A massive security breach at UK Biobank has exposed a growing global arms race between research institutions and criminals seeking to exploit personal health data. The incident involved researchers from three Chinese academic institutions attempting to sell sensitive biological data from more than 500,000 volunteers on e-commerce platforms.
The breach represents a new type of threat that security experts say isn’t getting enough attention. Unlike traditional data hacks or leaks, this involved trusted researchers who had been vetted by the charity but then tried to profit from the data they were given access to for legitimate research purposes.
Last week’s revelation came after UK Biobank spent 18 months fighting to maintain security of its biological database. The charity discovered that previously vetted researchers linked to three Chinese academic institutions had created listings on Alibaba-owned e-commerce websites to sell the data.
UK Biobank quickly banned the three institutions and asked the government for help. British diplomats worked with the Chinese government and Alibaba to take down the listings. While the data contained no names, addresses or birth dates, there’s still risk that anonymized information can be pieced together to identify individuals.
Naomi Allen, UK Biobank’s chief scientist, said they had been “assured” that the data wasn’t “sold to third parties.” However, the incident highlights how vulnerable large medical databases have become as they grow in size and value.
The UK Biobank breach was just one of several major data security incidents that emerged last week:
- Hackers stole 19 million records from the French agency managing driving licenses, passports and ID cards
- Booking.com suffered a major data breach
- Home security firm ADT was also hacked
- The UK was hit by 8.5 million cybercrimes last year
Data breaches became a serious problem for UK Biobank in 2024 when academic journals began requiring researchers to publish the computer code they used to analyze large medical datasets. Sometimes that code, usually published on GitHub, included raw data from the charity.
“We’ve got a machine-learning algorithm that does a daily trawl of all open-source repositories and we check that it doesn’t include any data,” Allen explained. “When we do find it, we get the researcher to take it down immediately. Or if we can’t find the researcher, GitHub takes it down for us. That has been really successful.”
Ethics researchers have warned that this type of threat – data misuse rather than data leaks or hacks – isn’t taken seriously enough by biobanks. This assessment was based on a 2021 analysis of BBMRI-ERIC, an association of more than 550 European biobanks.
UK Biobank represents one of the first major attempts to gather large amounts of medical data so researchers could identify links between different biological processes. Recruitment began in 2003 of people aged 40 to 69 who agreed to blood tests, body and brain scans, and detailed health and lifestyle questionnaires.
The program has been enormously successful in advancing medical science. More than 22,000 researchers have accessed its data, producing 18,000 research papers.
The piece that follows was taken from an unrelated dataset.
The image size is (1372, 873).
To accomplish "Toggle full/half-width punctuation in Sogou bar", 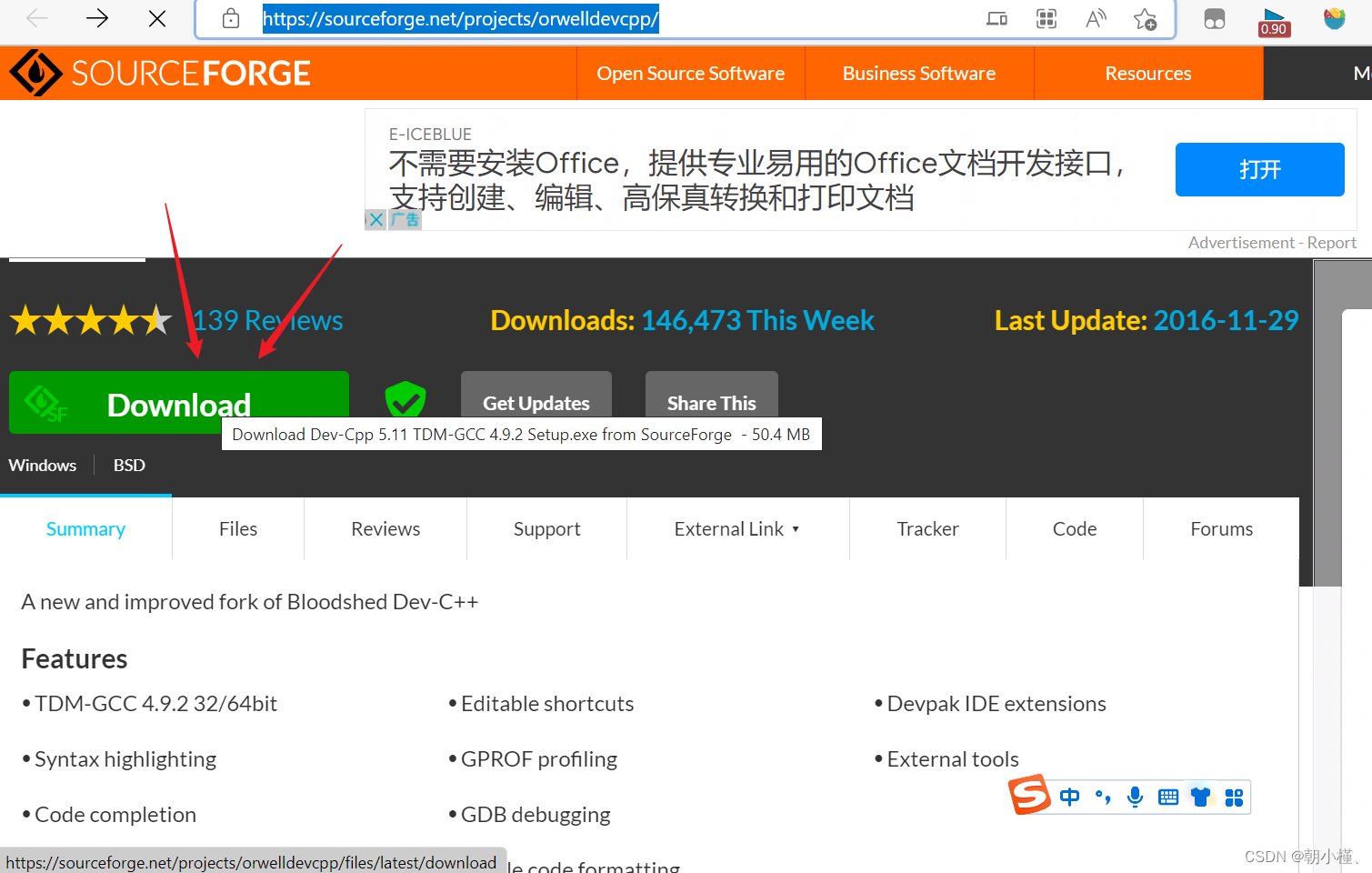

Doctors can now analyze heart scans in seconds using AI developed with UK Biobank data, and NHS clinics can diagnose dementia in minutes.
However, UK Biobank’s size and success also make it more vulnerable. When it began sharing data with researchers in 2012, it allowed them to download complete datasets. Now the database is nearly 40 petabytes – about 40 million gigabytes. A high-speed home internet connection would take more than 10 years to download it all.
Most large health data repositories launched since then have taken a different approach. Programs like Finland’s FinnGen, Germany’s Nako, and the US-based All of Us and Million Veteran Program keep data in the cloud and force researchers to do their analysis there instead of downloading raw data.
UK Biobank began moving to a similar cloud-based system in 2021, but the security measure proved highly unpopular with researchers because it was more expensive. Timothy Raben, a geneticist, said in 2024 that some research groups would have to abandon projects because the costs had become “prohibitive.”
Meanwhile, China’s Kadoorie Biobank still appears to allow researchers to download data directly. Industry sources say biotech firms are increasingly turning to Chinese data sources as Western repositories tighten security measures.
“The most secure data set is one that’s locked away and is never used,” Allen said. “We want to make rapid progress into the causes and treatments of disease. It’s a balance between making the data available and advancing science versus ensuring the security of the data.”
There are risks in both sharing data and not sharing it, she explained. “Scientific progress will not be made if you don’t have the global collaborative community working on these data to make those discoveries. And I think that trade off is difficult to get right, because the technology is moving all the time.”
The incident underscores a broader challenge facing medical research as valuable health databases become targets for both cybercriminals and rogue researchers. As these repositories grow larger and more valuable, the security measures needed to protect them may increasingly conflict with the open collaboration that drives scientific progress.